Posted by Jaimey Walking Bear at Feb 02, 2010 03:40 PM
Thanks to Michael for spending the time he has in our community and to the folks who have commented in the article and in response to it. The subject of the post is a leading question because, as many of us who live in Petaluma know already. The Argus and Press Democrat of course have an ideological bias and constantly ratchet up the spin machines and the troves that follow their lead in the user forums, promoting Smart Growth = anti-business. The big messages that I think need to be underscored - again and again and again:

1) Smart Growth does not equal anti-business or no growth. Kudos to our Council majority for doing their due diligence to make sure the project is a good one. Consider that 1/4 was the first time the Council body had an opportunity to comment on the project as a governmental body.

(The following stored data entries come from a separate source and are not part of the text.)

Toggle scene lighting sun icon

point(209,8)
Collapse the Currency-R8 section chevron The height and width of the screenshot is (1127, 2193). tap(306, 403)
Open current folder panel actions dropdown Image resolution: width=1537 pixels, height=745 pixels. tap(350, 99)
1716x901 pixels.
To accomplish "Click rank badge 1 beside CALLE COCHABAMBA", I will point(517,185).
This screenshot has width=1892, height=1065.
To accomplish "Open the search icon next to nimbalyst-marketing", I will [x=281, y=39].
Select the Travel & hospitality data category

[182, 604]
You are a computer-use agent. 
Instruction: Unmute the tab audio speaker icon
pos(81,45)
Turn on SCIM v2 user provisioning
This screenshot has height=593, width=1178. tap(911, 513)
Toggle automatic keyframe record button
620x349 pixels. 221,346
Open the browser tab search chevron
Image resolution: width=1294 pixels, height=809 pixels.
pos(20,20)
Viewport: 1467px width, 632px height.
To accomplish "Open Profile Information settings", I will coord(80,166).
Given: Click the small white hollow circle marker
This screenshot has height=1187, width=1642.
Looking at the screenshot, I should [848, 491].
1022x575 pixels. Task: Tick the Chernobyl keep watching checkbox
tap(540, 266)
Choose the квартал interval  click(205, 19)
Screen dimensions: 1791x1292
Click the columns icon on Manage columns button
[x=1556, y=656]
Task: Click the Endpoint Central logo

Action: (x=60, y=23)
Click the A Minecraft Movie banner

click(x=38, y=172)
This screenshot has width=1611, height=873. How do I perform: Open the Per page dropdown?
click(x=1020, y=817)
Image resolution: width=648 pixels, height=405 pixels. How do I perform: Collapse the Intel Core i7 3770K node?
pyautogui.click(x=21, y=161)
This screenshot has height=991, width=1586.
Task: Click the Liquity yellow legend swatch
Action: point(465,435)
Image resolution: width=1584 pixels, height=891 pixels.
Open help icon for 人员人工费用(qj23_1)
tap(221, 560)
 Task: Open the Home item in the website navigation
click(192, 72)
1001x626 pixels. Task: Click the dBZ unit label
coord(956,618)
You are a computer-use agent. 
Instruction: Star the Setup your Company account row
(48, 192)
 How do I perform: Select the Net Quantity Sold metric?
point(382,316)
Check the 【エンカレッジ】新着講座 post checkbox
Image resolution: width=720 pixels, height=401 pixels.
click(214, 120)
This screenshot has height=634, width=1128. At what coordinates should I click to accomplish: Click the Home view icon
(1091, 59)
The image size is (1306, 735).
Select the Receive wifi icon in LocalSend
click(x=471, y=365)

2) The applicant has a right to be frustrated, but not to direct the full force of it at the current Council majority, since the project predates them by 5+ years - to previous "pro-business" Council majorities and iterations of Planning and SPARC.

3) The deal that greenlit the building of the new Kenilworth JHS and that will result in the relocation of the little league fields were a mechanism of getting the land swap done, and not an altruistic gesture of wanting to belong to the community - as some would have us believe. The pending lawsuit is proof enough that the applicant doesn't really care about the future of this community, only the future of their bottom line.

4) There are plenty of mixed use projects out there coast to coast - with a mixture of national and local businesses - that are so much more interesting and reflective of real care and community collaboration on the part of the builder. We see very little of that in this case.

PD & Argus receive some welcome attention

Posted by Chris Fisher at Feb 03, 2010 03:31 PM
Mr. Aparicio deserves a great deal of credit for caring enough about the subject matter to put this remarkable report together. I am grateful that he took the time. Having begun planting roots here in Petaluma back in 2003, my wife and I have grown increasingly disgruntled with the local, mainstream print media and their apparent disdain for the democratic process and anything other than a full-steam-ahead development strategy on the part of our city officials. This is exactly the kind of well - researched, well - written analysis that I hoped I could find someday amongst our local media. Many thanks to the writer and ER for your efforts.